Monday, November 26, 2012

Tea and your health

Over the past couple of years, my health has been a big area of focus and one of the many things I turned to was (is) tea for its many benefits big and small.

Tea along with its healing properties has been a big area of research and debate, becoming increasingly popular, over the past many years with advocates for both sides. Some people think tea is little more than a pleasant, relaxing, drink while others feel that tea plays a fundamental role to maintaining good health and helping to fight disease and illness.

Different types of tea have differ properties but all tea share the following basic components (warning: complicated words coming up to be explained below): Polyphenols & alkaloids.

I didn't do so well in my organic chemistry class (hence why I went into engineering instead of becoming a veterinarian) but let us take a look into the two main components of tea and how they play a role in our well-being and health.

Polyphenols is a fancy word for organic molecules found throughout numerous plant species.
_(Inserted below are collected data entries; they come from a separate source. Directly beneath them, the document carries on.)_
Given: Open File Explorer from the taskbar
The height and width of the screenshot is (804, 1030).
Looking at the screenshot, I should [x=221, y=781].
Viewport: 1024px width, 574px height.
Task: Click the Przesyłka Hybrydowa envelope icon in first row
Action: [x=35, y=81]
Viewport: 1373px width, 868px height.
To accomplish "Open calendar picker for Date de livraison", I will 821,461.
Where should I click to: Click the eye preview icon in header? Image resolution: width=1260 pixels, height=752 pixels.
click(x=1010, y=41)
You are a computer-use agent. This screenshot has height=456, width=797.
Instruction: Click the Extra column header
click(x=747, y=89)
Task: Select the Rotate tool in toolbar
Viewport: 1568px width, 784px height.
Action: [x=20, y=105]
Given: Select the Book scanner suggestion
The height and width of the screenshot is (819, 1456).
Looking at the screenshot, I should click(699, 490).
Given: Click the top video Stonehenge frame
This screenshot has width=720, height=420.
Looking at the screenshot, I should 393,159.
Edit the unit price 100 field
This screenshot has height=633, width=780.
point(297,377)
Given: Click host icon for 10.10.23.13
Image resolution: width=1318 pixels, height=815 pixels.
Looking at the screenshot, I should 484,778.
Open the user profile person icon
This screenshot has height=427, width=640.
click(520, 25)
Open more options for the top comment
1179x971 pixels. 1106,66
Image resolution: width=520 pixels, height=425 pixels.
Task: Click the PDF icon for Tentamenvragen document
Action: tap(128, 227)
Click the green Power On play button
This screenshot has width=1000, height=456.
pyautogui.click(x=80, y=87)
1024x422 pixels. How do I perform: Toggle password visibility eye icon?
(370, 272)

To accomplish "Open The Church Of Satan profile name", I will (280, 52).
If the word polyphenol does not ring a bell, then how about Epigallocatechin gallate (EGCG)? No? Don't worry, I only knew this component by its common name: "tannins". It's thanks to tannins that we have the boldness, astringency, and the slight bitterness (or heavy bitterness depending on steeping time) in tea. Tannins are not unique to tea but can also be found in red wines. They are known to be antibacterial, antiviral, and anti-parasitic and help to maintain overall good health

Though the word polyphenol might not have been familiar, I can guarantee you that you've heard of alkaloids, or more commonly known as caffeine. Alright, that is not entirely true since alkaloids are not restricted to caffeine, but caffeine is the main alkaloid found in tea (and is the same as the one found in coffee). Although tea contains caffeine, chances are you will not get the same affect as if you had a cup of coffee. It won't keep you up all night, you won't get the jitters, and you won't have the crash.

Caffeine in tea miraculously bonds and reacts with the natural tannins found in the same cup. This helps to stabilize the caffeine and ensures a slow, constant release into your system as opposed to the one-shot-jolt of coffee. It's interesting to note that because of this effect, the caffeine in tea works with, and stimulates, the central nervous system as opposed to the caffeine in coffee which reacts with your blood circulation. It is not uncommon to have an elevated pulse and higher blood pressure after drinking coffee, however tea will not give you this effect. Because it is released in a timely manner and reacts with your central nervous system, tea will help stimulate your body and mind (as oppose to excite it). This helps you be alert, think better, and concentrate as opposed to having a rumbling stomach and the jitters.

It is important to note that not all tea has the same benefits and this is due to the methods of preparation and age of the leaf when picked. Different teas are known to help in different ways.

Before I get into the different benefits of tea types, it would help if I quickly introduced my five friends. Tea is most popularly divided into the following five groups; green, white, black, pu-er, and oolong (wulong). I won't go into detail about them now, but will reserve that topic for a future post.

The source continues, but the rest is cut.